Aim. Rewrite the data as a Markdown table with the columns Row and Line, starting at the line that contains "The image size is (168, 146)." and ending at the end of the data. Number each row, and leave out blank lines and pictures.

____

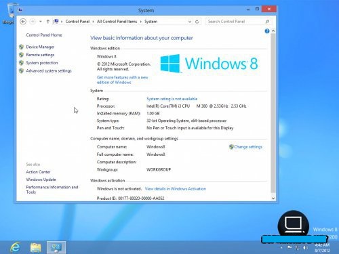Viewport: 339px width, 254px height.
Task: Open File Explorer from the taskbar
Action: tap(36, 247)
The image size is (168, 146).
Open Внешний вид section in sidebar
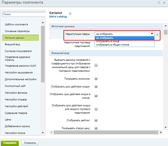[x=12, y=44]
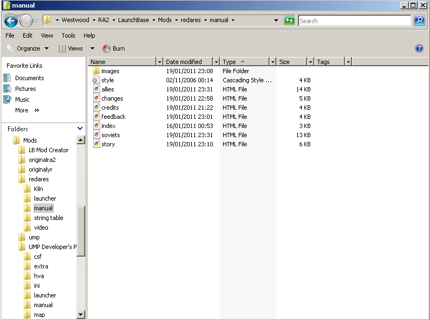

____

Reply.
| Row | Line |
|---|---|
| 1 | The image size is (168, 146). |
| 2 | Open Внешний вид section in sidebar |
| 3 | [x=12, y=44] |